_Task to carry out:_ For each line in the data below, write an exact copy.

_Records supplied:_
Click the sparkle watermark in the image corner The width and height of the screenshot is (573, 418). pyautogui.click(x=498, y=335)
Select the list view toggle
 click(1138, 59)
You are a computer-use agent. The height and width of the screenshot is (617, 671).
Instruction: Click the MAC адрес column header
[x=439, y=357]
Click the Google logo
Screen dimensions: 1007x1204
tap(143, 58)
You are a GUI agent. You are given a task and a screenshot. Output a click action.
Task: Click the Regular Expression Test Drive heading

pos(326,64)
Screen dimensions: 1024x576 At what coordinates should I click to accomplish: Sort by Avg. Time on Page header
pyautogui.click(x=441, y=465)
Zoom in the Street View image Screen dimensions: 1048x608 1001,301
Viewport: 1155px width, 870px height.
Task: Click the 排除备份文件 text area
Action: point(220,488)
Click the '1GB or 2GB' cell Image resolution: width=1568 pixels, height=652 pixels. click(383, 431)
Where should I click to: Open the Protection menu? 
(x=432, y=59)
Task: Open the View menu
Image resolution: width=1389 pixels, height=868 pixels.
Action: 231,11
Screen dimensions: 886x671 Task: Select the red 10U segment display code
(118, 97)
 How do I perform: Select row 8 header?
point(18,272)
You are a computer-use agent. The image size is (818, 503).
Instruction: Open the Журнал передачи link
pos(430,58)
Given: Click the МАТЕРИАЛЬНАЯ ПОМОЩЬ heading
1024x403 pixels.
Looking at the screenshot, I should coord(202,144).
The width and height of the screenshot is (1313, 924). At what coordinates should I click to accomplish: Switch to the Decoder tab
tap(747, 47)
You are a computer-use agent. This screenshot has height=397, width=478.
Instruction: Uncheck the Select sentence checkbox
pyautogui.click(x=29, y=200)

_Result for this task:_
Click the sparkle watermark in the image corner The width and height of the screenshot is (573, 418). pyautogui.click(x=498, y=335)
Select the list view toggle
 click(1138, 59)
You are a computer-use agent. The height and width of the screenshot is (617, 671).
Instruction: Click the MAC адрес column header
[x=439, y=357]
Click the Google logo
Screen dimensions: 1007x1204
tap(143, 58)
You are a GUI agent. You are given a task and a screenshot. Output a click action.
Task: Click the Regular Expression Test Drive heading

pos(326,64)
Screen dimensions: 1024x576 At what coordinates should I click to accomplish: Sort by Avg. Time on Page header
pyautogui.click(x=441, y=465)
Zoom in the Street View image Screen dimensions: 1048x608 1001,301
Viewport: 1155px width, 870px height.
Task: Click the 排除备份文件 text area
Action: point(220,488)
Click the '1GB or 2GB' cell Image resolution: width=1568 pixels, height=652 pixels. click(383, 431)
Where should I click to: Open the Protection menu? 
(x=432, y=59)
Task: Open the View menu
Image resolution: width=1389 pixels, height=868 pixels.
Action: 231,11
Screen dimensions: 886x671 Task: Select the red 10U segment display code
(118, 97)
 How do I perform: Select row 8 header?
point(18,272)
You are a computer-use agent. The image size is (818, 503).
Instruction: Open the Журнал передачи link
pos(430,58)
Given: Click the МАТЕРИАЛЬНАЯ ПОМОЩЬ heading
1024x403 pixels.
Looking at the screenshot, I should coord(202,144).
The width and height of the screenshot is (1313, 924). At what coordinates should I click to accomplish: Switch to the Decoder tab
tap(747, 47)
You are a computer-use agent. This screenshot has height=397, width=478.
Instruction: Uncheck the Select sentence checkbox
pyautogui.click(x=29, y=200)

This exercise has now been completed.